Ruhepol
Nein, von hier geht’s nur nach Nirgendwo
1. Kapitel – Ruhepol
Die Stille, nach der er sich Zeit seines Lebens gesehnt hatte, brannte in seinen Ohren. Lauter, als jedes Geräusch es könnte. Lauter, als alles , was es auf der Welt gab. Spott, Hohn. Nicht zu vergleichen mit der Stille. Er war es nicht wert, dass jemand mit ihm sprach.
Nichts könnte ihm bei Rosenkreuz helfen? Was sollte ihm helfen? Wer sollte ihm helfen. Seine Kräfte waren schlecht. Bösartig. Sie würden Probleme bringe, so, wie sie es schon sein ganzes bisheriges Leben getan hatten.
Vielleicht… vielleicht wurde ihm verziehen, wenn er normal würde? Vielleicht… Er durfte sie nicht einsetzen. Niemand durfte davon wissen, wie, was er war. Bösartig. Abnormal. Eine Kreatur, die man am besten sofort tötete.
Nicht mehr, als ein Ziel für Steine.
Monster.
Glatte Wände, glatter Boden. Selbst die Decke, die kaum so hoch war, dass er stehen konnte, war glatt. Kalte Wände. Kalter Boden. Kalte Glätte.
Die Handschellen, mit denen man ihm die Hände hinter dem Rücken zusammengekettet hatte, bestanden aus glattem, kaltem Stahl. Nagi fühlte sich, als hätte Rosenkreuz ihn einfach vergessen.

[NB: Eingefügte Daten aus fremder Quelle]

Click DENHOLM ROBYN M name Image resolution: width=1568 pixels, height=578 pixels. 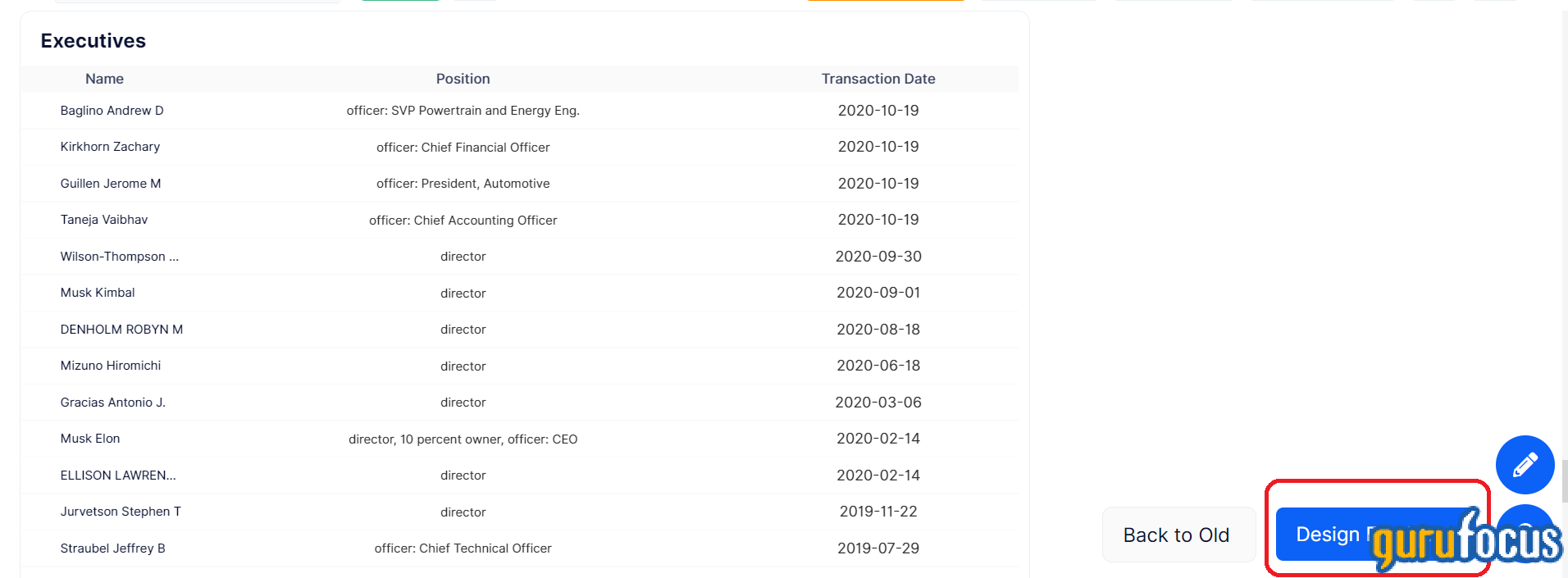[121, 330]
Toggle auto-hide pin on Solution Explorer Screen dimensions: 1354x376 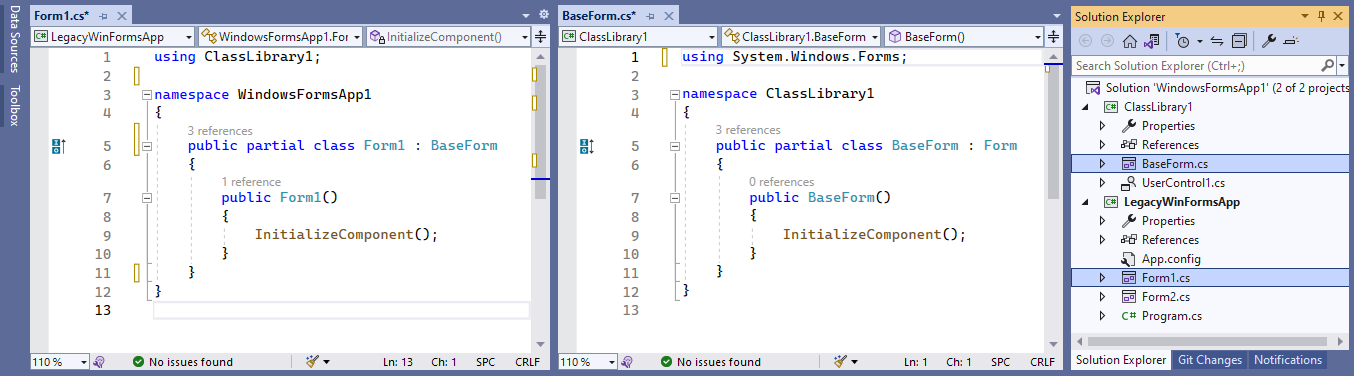[1321, 16]
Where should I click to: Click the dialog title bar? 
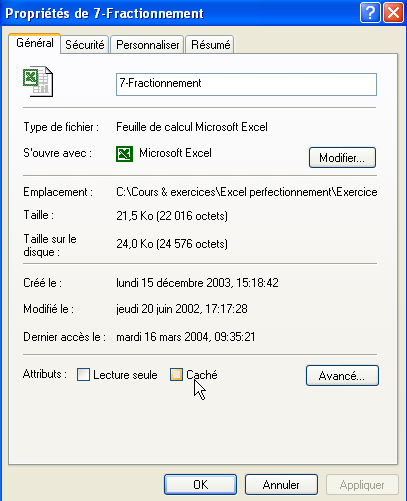coord(180,13)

Es gab keine Schläge. Keinen Hohn. Keine Befragungen.
Selbst die Gerüche waren aus seiner Welt verschwunden. Der Gestank nach Urin und Kot war irgendwann für ihn… nicht mehr da gewesen.
Das Einzige, was es noch gab, war Geschmack. Nagi biss sich die Lippen blutig, immer und immer wieder. Um etwas zu tun. Um zu wissen, dass es ihn noch gab. Wer Blut in seinem Körper hatte, der lebte. Er hatte diese Erfahrung schon sehr früh gemacht.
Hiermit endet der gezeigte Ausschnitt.